El concierto contiene piezas de tres repertorios monódicos: romano o romano-antiguo, milanés, o ambrosiano y gregoriano. Se trata de repertorios con estilos propios pero ciertamente a menudo conexos: el gregoriano con el romano, el milanés con el gregoriano, aunque estas afirmaciones deben ser encuadradas en la concreta problemática histórica.
El programa comienza con tres piezas milanesas: una breve psallenda , típico canto del Oficio milanés para las procesiones, en nuestro caso un versículo seguido del Gloria Patri volviendo después al mismo versículo. Pieza que se presenta muy concisa pero muy sugestiva: ("Quién observa mis palabras, no conocerá nunca la muerte") .
Sigue el psalmellus Haec dies , del día de Pascua. Corresponde al responsorio gradual gregoriano, un canto intercalado en las lecturas con una densa estructura, en el que el coro canta la primera parte, que es repetida después del versículo, rico en pasos melismáticos destinados al solista.

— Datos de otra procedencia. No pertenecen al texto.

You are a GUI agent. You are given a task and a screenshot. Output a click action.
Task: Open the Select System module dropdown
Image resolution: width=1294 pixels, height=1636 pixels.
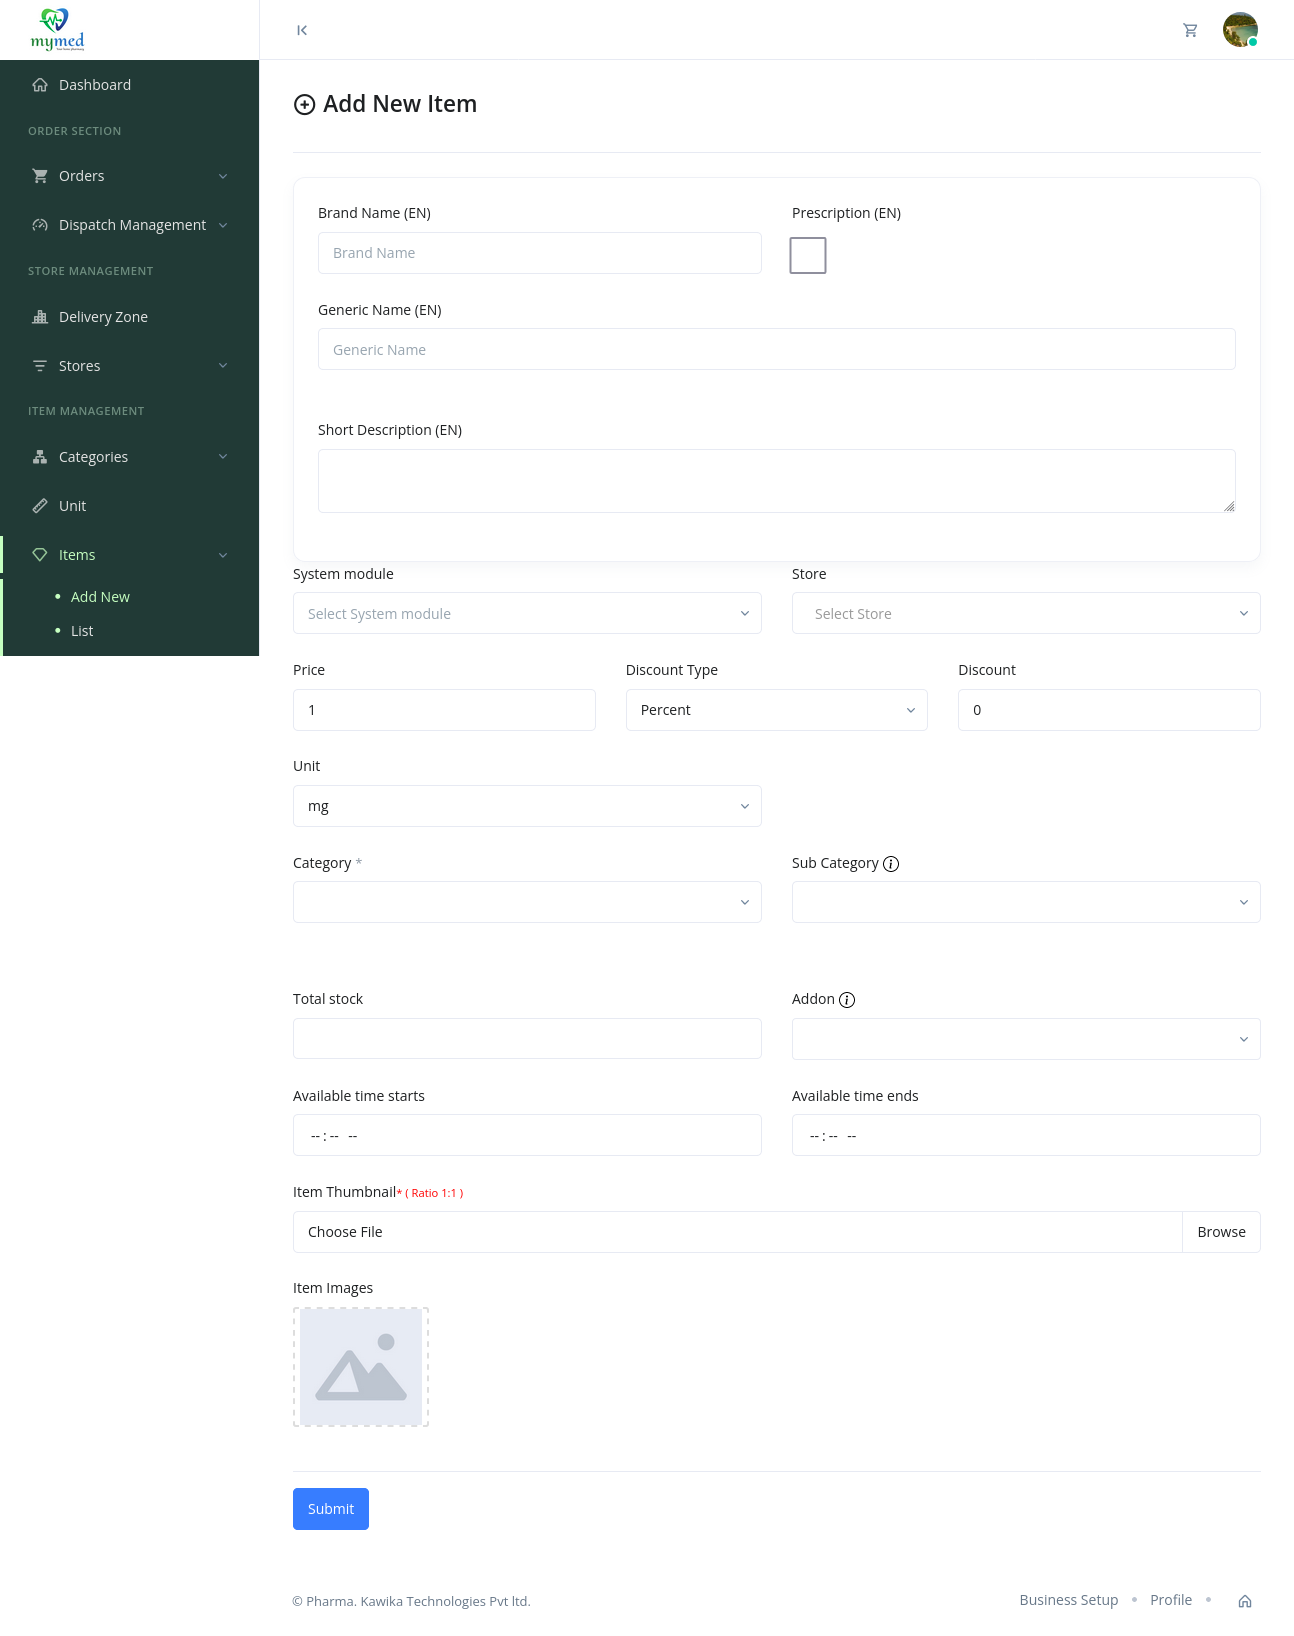coord(527,614)
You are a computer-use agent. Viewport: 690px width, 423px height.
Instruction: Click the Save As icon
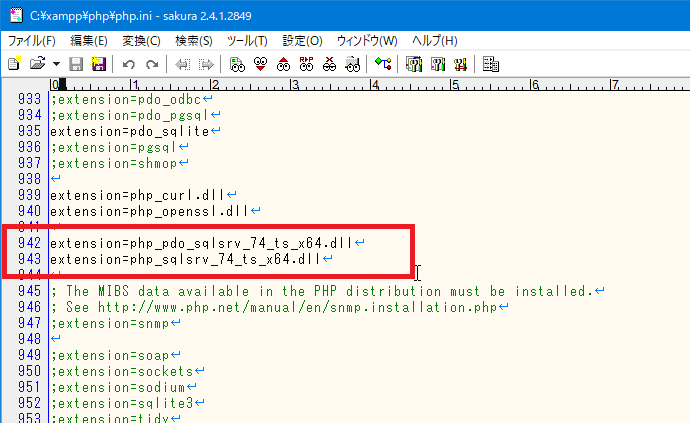click(x=98, y=63)
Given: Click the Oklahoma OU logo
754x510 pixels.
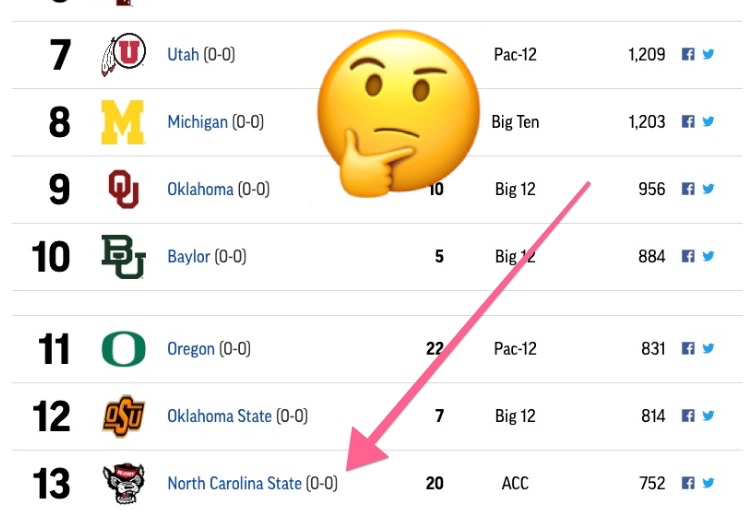Looking at the screenshot, I should pos(124,189).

Constituye la exaltación de la gran fiesta, con la exhortación a la alegría.
La tercera pieza da la impresión de aquello que puede ser un aleluya milanés. Antes y después del versículo, aún siendo rico en melismas, pero sobre todo después, el coro se expresa en un largo melisma sobre la última vocal de la palabra "aleluya", que muestra incluso el virtuosismo dentro del cual un coro especializado tiene que saberse mover.
La primera de las dos partes gregorianas, nos reconduce al más "usual" estilo gregoriano, está dedicada, después del Kirie ad libitum , es decir de libre elección, a Maria, con piezas entresacadas del Común de la Virgen: el espléndido gradual, precedido por una lectura, Audi, filia , con coro y solista igualmente llamados aquí al "virtuosismo" melismatico; el aleluya del bellísimo versículo Ave Maria , el grandioso ofertorio siempre sobre la oración del Ave Maria; por fin, la célebre secuencia Stabat mater dolorosa , texto amado a lo largo de los siglos, y con música igualmente sugestiva.
El apartado siguiente tiene dos piezas del repertorio romano en honor de Sta. Agata: el introito Gaudeamus , que influirá en la composición de los más antiguos introitos gregorianos y el aleluya , cuyo melisma, después de la enunciación y antes de la repetición, viene en un primer momento tropado, es decir sustituído nota por nota de un texto, y luego además retomado en el versículo después de una novedad en la primera parte.
Cierra el concierto la segunda parte gregoriana con piezas dedicadas a los santos y a las santas: el himno Iesu, corona virginum , el ofertorio Desiderium , de gran belleza y fineza, con los santos galardonados con coronas de piedras preciosas; el canto de comunión Quinque prudentes virgines , con referencia a la parábola de las vírgenes prudentes; y el gradual Beata gens , que declara bienaventurado al pueblo del que Dios es el Señor, el pueblo que Dios escogió como heredad.